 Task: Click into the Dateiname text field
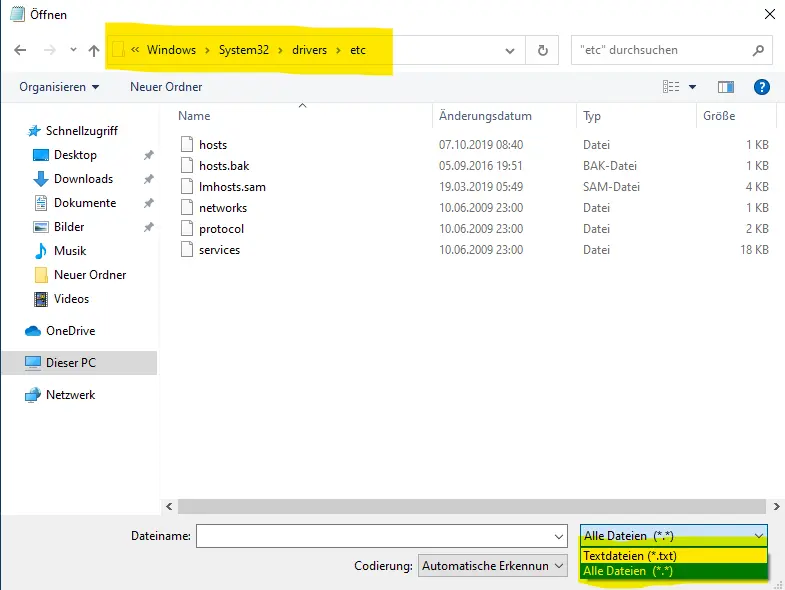(380, 536)
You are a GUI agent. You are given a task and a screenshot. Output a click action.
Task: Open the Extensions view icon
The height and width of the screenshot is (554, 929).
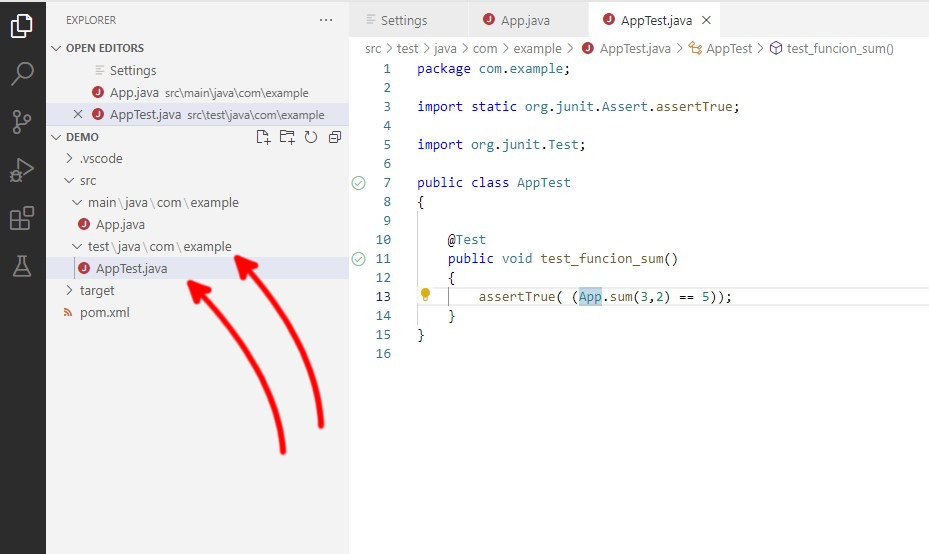22,218

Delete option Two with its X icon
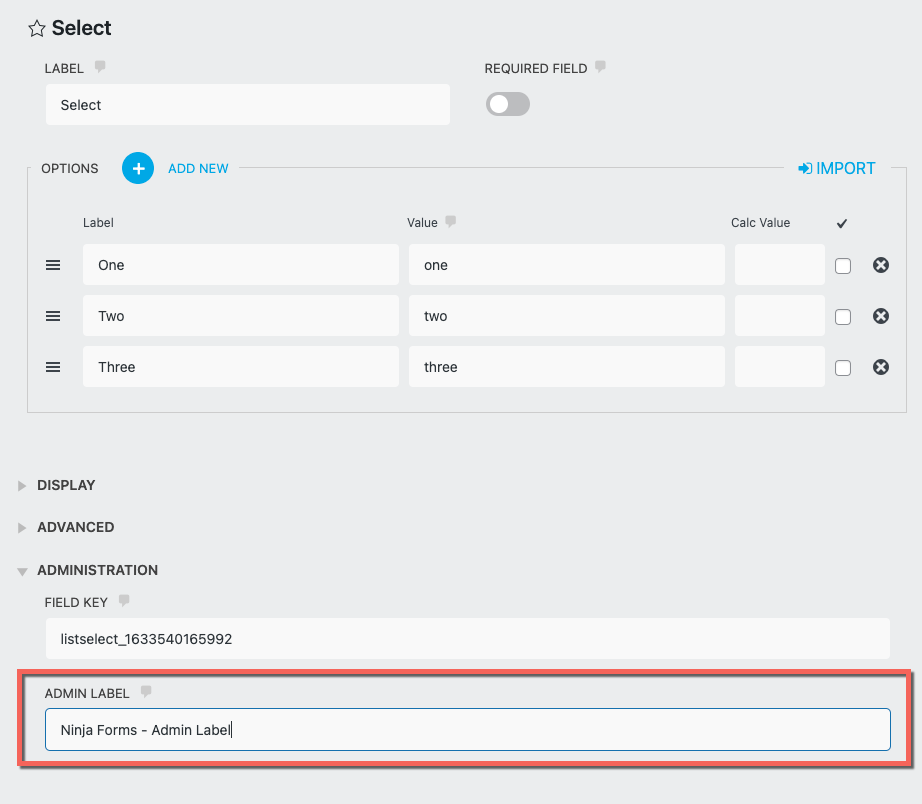(x=881, y=316)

════════════════════

◆ **Task brief**
Pictures are not part of the copy; transcribe the rest of the data verbatim.

◆ **Worked solution**
 Task: Click into the Dateiname text field
(380, 536)
You are a GUI agent. You are given a task and a screenshot. Output a click action.
Task: Open the Extensions view icon
The height and width of the screenshot is (554, 929).
22,218

Delete option Two with its X icon
(x=881, y=316)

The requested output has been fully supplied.